WHAT THIS TASK INVOLVES.
Return the entries below verbatim, from the line with "You are a computer-use" up to and including the line with "click(x=562, y=1194)".

EXERCISE MATERIALS.
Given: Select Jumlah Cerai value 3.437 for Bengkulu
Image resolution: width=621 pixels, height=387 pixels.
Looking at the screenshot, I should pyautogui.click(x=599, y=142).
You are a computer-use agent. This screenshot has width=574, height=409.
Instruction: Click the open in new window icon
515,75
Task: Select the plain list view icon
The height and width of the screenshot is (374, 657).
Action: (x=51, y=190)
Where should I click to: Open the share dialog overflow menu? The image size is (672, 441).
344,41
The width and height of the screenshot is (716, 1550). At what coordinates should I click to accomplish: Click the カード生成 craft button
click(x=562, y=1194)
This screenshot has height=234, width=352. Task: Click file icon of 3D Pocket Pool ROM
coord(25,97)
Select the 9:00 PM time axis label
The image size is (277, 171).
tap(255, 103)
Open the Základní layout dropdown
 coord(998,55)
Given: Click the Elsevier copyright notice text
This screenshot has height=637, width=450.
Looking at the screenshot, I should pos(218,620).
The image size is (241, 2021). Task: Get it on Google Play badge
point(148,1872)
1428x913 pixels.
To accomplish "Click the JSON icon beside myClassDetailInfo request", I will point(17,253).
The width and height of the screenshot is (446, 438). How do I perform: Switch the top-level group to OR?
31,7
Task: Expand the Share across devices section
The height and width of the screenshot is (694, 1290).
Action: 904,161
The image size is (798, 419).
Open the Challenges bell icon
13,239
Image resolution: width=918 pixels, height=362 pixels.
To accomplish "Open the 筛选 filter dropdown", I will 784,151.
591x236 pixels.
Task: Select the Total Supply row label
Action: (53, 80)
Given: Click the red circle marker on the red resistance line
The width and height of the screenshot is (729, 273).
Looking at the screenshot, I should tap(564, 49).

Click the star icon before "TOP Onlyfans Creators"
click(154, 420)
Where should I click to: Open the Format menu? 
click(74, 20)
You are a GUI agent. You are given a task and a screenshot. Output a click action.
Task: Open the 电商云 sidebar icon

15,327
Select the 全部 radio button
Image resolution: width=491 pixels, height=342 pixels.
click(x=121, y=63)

FINISHED TASK.
You are a computer-use agent. This screenshot has width=574, height=409.
Instruction: Click the open in new window icon
515,75
Task: Select the plain list view icon
The height and width of the screenshot is (374, 657).
Action: (x=51, y=190)
Where should I click to: Open the share dialog overflow menu? The image size is (672, 441).
344,41
The width and height of the screenshot is (716, 1550). At what coordinates should I click to accomplish: Click the カード生成 craft button
click(x=562, y=1194)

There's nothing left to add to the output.